• [THE DATA]:
• • •

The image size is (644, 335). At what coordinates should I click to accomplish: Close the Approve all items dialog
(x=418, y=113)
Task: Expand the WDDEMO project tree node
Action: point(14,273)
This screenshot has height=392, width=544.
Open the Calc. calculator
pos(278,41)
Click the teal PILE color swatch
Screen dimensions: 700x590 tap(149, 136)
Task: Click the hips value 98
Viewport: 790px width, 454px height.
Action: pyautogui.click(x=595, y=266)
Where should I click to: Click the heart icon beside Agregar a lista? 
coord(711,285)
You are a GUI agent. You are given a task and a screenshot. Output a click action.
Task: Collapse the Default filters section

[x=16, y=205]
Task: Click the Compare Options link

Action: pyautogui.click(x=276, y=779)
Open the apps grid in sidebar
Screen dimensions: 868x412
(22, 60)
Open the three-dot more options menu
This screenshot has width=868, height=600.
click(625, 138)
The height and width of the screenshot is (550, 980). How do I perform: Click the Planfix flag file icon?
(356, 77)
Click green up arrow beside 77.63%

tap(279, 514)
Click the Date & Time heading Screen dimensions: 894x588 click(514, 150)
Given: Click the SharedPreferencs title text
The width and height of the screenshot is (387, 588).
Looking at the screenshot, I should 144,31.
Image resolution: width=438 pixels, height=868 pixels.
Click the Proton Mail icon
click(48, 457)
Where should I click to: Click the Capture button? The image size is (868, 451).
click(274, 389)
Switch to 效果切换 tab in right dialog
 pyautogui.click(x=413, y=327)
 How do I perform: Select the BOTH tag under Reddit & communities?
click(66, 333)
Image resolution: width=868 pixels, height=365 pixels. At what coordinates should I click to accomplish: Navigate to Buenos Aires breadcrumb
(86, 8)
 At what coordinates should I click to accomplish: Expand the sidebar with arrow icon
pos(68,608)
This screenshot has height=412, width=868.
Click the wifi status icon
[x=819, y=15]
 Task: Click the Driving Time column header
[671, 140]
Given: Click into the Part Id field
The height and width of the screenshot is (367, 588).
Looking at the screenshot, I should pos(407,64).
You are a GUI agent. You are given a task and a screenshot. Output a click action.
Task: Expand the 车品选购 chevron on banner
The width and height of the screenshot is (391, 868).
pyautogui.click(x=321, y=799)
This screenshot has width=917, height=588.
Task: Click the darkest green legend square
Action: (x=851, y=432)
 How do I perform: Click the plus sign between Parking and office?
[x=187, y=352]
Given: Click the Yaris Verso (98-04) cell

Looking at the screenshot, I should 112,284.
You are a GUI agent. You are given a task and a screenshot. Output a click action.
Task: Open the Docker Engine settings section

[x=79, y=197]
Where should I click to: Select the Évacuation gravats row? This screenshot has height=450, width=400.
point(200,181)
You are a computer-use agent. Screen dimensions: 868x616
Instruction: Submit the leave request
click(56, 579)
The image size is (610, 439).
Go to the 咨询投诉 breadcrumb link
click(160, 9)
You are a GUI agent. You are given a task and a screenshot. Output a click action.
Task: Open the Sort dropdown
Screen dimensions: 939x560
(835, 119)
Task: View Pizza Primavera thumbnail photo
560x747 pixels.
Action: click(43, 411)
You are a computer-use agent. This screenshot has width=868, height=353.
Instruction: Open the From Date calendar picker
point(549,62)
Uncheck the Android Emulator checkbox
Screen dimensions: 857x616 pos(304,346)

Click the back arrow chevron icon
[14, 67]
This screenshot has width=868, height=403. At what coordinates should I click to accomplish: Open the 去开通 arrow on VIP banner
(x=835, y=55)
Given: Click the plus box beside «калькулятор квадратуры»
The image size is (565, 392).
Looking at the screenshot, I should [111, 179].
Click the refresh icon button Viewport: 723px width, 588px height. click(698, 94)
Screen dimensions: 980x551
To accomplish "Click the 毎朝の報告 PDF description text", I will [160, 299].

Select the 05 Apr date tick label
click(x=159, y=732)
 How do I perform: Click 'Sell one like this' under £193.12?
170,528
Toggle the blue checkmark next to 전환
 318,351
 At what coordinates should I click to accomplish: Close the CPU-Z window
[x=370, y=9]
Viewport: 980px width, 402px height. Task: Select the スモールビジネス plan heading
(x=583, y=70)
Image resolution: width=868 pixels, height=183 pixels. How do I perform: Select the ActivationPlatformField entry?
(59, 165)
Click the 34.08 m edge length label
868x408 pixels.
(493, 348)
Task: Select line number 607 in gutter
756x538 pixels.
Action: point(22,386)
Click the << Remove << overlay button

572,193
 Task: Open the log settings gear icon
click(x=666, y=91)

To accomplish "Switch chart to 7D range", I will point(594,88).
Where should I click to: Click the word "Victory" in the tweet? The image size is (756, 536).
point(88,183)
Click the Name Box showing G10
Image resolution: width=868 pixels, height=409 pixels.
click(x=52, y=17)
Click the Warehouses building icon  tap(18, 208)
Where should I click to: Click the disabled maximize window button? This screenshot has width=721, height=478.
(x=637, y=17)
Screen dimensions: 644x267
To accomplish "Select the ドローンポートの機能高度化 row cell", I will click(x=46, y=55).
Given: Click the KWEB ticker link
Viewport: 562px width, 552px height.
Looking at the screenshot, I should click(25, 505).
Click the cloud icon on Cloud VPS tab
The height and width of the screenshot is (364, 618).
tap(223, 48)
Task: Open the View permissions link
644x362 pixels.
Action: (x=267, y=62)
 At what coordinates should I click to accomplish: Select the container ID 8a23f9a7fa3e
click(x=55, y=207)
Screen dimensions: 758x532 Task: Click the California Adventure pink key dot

• • •

• [TASK INSTRUCTIONS]:
Going line by line, copy the data above exactly.

• [FINAL ANSWER]:
The image size is (644, 335). At what coordinates should I click to accomplish: Close the Approve all items dialog
(x=418, y=113)
Task: Expand the WDDEMO project tree node
Action: point(14,273)
This screenshot has height=392, width=544.
Open the Calc. calculator
pos(278,41)
Click the teal PILE color swatch
Screen dimensions: 700x590 tap(149, 136)
Task: Click the hips value 98
Viewport: 790px width, 454px height.
Action: pyautogui.click(x=595, y=266)
Where should I click to: Click the heart icon beside Agregar a lista? 
coord(711,285)
You are a GUI agent. You are given a task and a screenshot. Output a click action.
Task: Collapse the Default filters section

[x=16, y=205]
Task: Click the Compare Options link

Action: pyautogui.click(x=276, y=779)
Open the apps grid in sidebar
Screen dimensions: 868x412
(22, 60)
Open the three-dot more options menu
This screenshot has width=868, height=600.
click(625, 138)
The height and width of the screenshot is (550, 980). How do I perform: Click the Planfix flag file icon?
(356, 77)
Click green up arrow beside 77.63%

tap(279, 514)
Click the Date & Time heading Screen dimensions: 894x588 click(514, 150)
Given: Click the SharedPreferencs title text
The width and height of the screenshot is (387, 588).
Looking at the screenshot, I should 144,31.
Image resolution: width=438 pixels, height=868 pixels.
Click the Proton Mail icon
click(48, 457)
Where should I click to: Click the Capture button? The image size is (868, 451).
click(274, 389)
Switch to 效果切换 tab in right dialog
 pyautogui.click(x=413, y=327)
 How do I perform: Select the BOTH tag under Reddit & communities?
click(66, 333)
Image resolution: width=868 pixels, height=365 pixels. At what coordinates should I click to accomplish: Navigate to Buenos Aires breadcrumb
(86, 8)
 At what coordinates should I click to accomplish: Expand the sidebar with arrow icon
pos(68,608)
This screenshot has height=412, width=868.
Click the wifi status icon
[x=819, y=15]
 Task: Click the Driving Time column header
[671, 140]
Given: Click into the Part Id field
The height and width of the screenshot is (367, 588).
Looking at the screenshot, I should pos(407,64).
You are a GUI agent. You are given a task and a screenshot. Output a click action.
Task: Expand the 车品选购 chevron on banner
The width and height of the screenshot is (391, 868).
pyautogui.click(x=321, y=799)
This screenshot has width=917, height=588.
Task: Click the darkest green legend square
Action: (x=851, y=432)
 How do I perform: Click the plus sign between Parking and office?
[x=187, y=352]
Given: Click the Yaris Verso (98-04) cell

Looking at the screenshot, I should 112,284.
You are a GUI agent. You are given a task and a screenshot. Output a click action.
Task: Open the Docker Engine settings section

[x=79, y=197]
Where should I click to: Select the Évacuation gravats row? This screenshot has height=450, width=400.
point(200,181)
You are a computer-use agent. Screen dimensions: 868x616
Instruction: Submit the leave request
click(56, 579)
The image size is (610, 439).
Go to the 咨询投诉 breadcrumb link
click(160, 9)
You are a GUI agent. You are given a task and a screenshot. Output a click action.
Task: Open the Sort dropdown
Screen dimensions: 939x560
(835, 119)
Task: View Pizza Primavera thumbnail photo
560x747 pixels.
Action: click(43, 411)
You are a computer-use agent. This screenshot has width=868, height=353.
Instruction: Open the From Date calendar picker
point(549,62)
Uncheck the Android Emulator checkbox
Screen dimensions: 857x616 pos(304,346)

Click the back arrow chevron icon
[14, 67]
This screenshot has width=868, height=403. At what coordinates should I click to accomplish: Open the 去开通 arrow on VIP banner
(x=835, y=55)
Given: Click the plus box beside «калькулятор квадратуры»
The image size is (565, 392).
Looking at the screenshot, I should [111, 179].
Click the refresh icon button Viewport: 723px width, 588px height. click(698, 94)
Screen dimensions: 980x551
To accomplish "Click the 毎朝の報告 PDF description text", I will [160, 299].

Select the 05 Apr date tick label
click(x=159, y=732)
 How do I perform: Click 'Sell one like this' under £193.12?
170,528
Toggle the blue checkmark next to 전환
 318,351
 At what coordinates should I click to accomplish: Close the CPU-Z window
[x=370, y=9]
Viewport: 980px width, 402px height. Task: Select the スモールビジネス plan heading
(x=583, y=70)
Image resolution: width=868 pixels, height=183 pixels. How do I perform: Select the ActivationPlatformField entry?
(59, 165)
Click the 34.08 m edge length label
868x408 pixels.
(493, 348)
Task: Select line number 607 in gutter
756x538 pixels.
Action: point(22,386)
Click the << Remove << overlay button

572,193
 Task: Open the log settings gear icon
click(x=666, y=91)

To accomplish "Switch chart to 7D range", I will point(594,88).
Where should I click to: Click the word "Victory" in the tweet? The image size is (756, 536).
point(88,183)
Click the Name Box showing G10
Image resolution: width=868 pixels, height=409 pixels.
click(x=52, y=17)
Click the Warehouses building icon  tap(18, 208)
Where should I click to: Click the disabled maximize window button? This screenshot has width=721, height=478.
(x=637, y=17)
Screen dimensions: 644x267
To accomplish "Select the ドローンポートの機能高度化 row cell", I will click(x=46, y=55).
Given: Click the KWEB ticker link
Viewport: 562px width, 552px height.
Looking at the screenshot, I should click(25, 505).
Click the cloud icon on Cloud VPS tab
The height and width of the screenshot is (364, 618).
tap(223, 48)
Task: Open the View permissions link
644x362 pixels.
Action: (x=267, y=62)
 At what coordinates should I click to accomplish: Select the container ID 8a23f9a7fa3e
click(x=55, y=207)
Screen dimensions: 758x532 Task: Click the California Adventure pink key dot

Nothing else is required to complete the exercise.